§ WHAT THE EXERCISE ASKS
Copy out every line holding the string "screenshot" from the records below.

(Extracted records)
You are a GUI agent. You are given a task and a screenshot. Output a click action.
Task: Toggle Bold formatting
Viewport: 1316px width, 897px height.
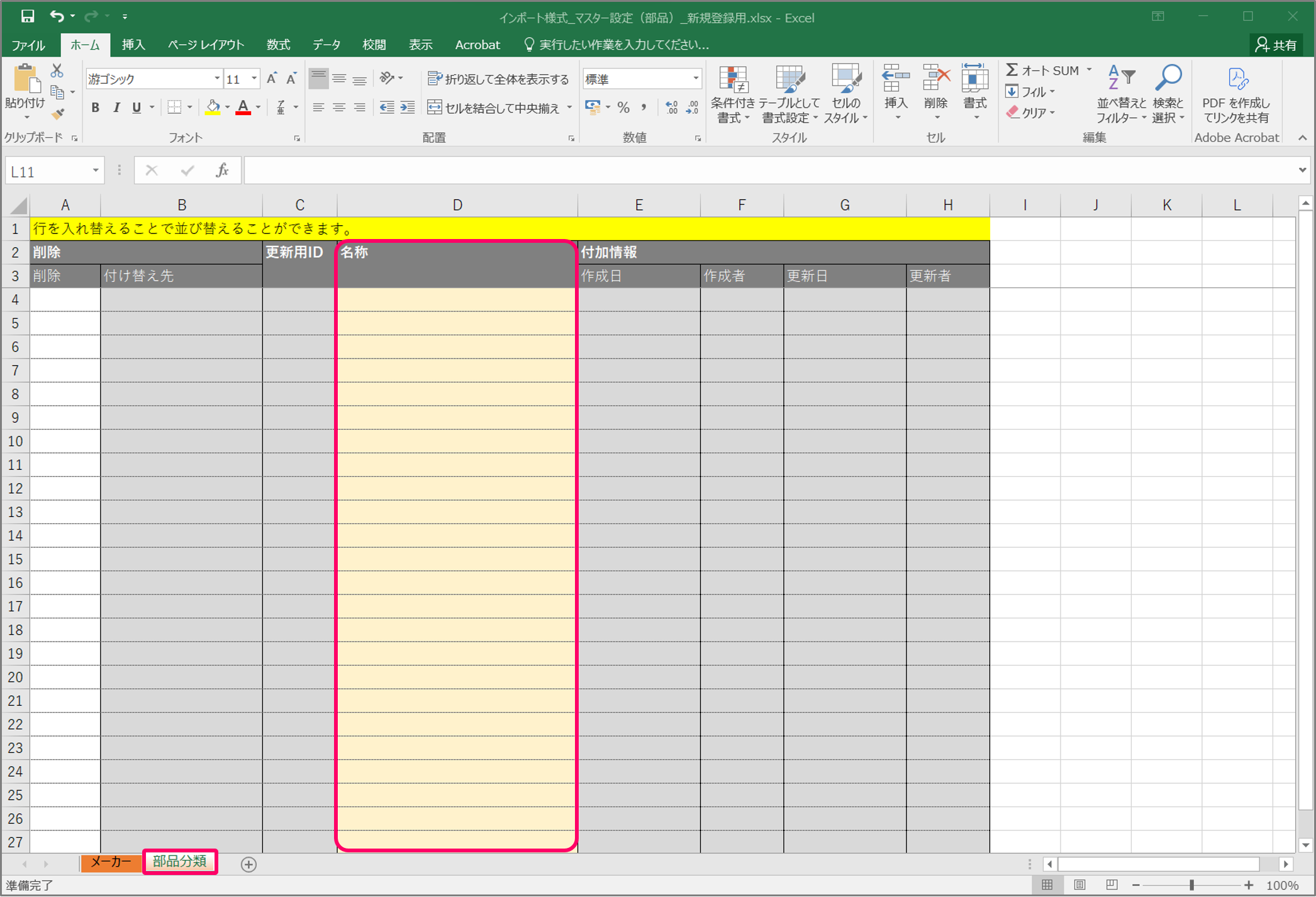(95, 108)
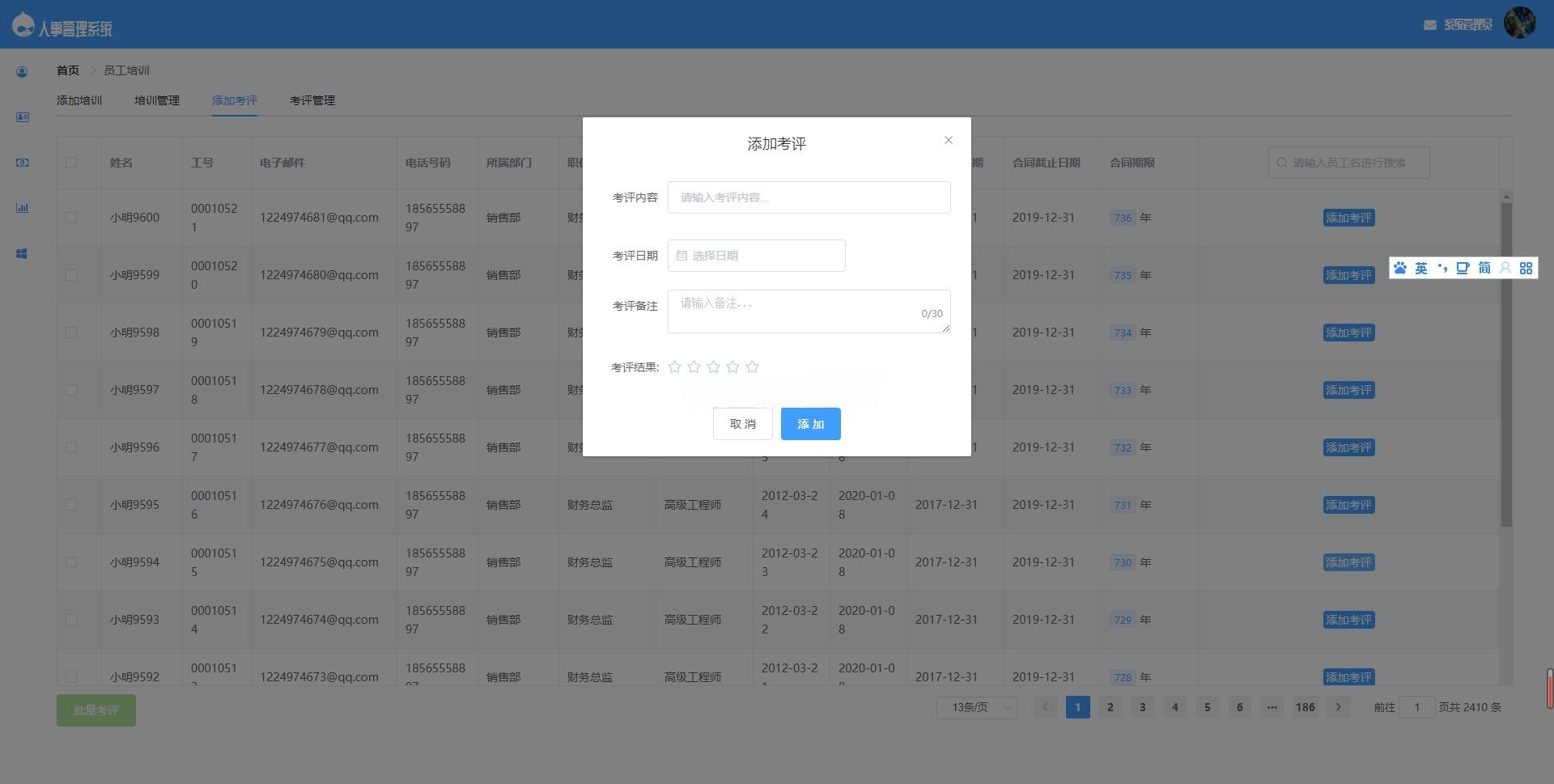Viewport: 1554px width, 784px height.
Task: Open the ellipsis pagination expander
Action: tap(1272, 706)
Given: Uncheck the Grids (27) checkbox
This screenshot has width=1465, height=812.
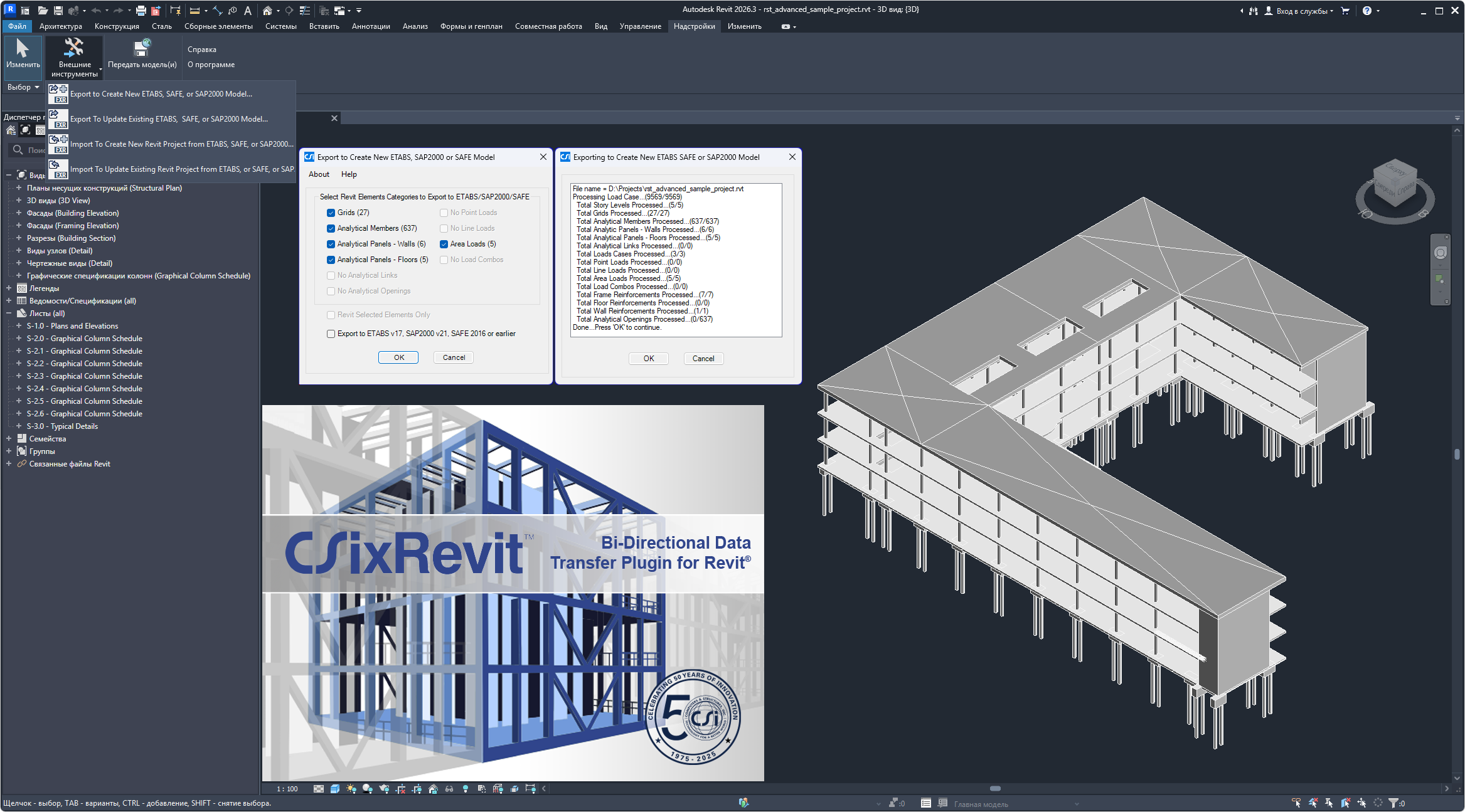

§ YOUR SOLUTION
You are a GUI agent. You are given a task and a screenshot. Output a click action.
This screenshot has width=1465, height=812.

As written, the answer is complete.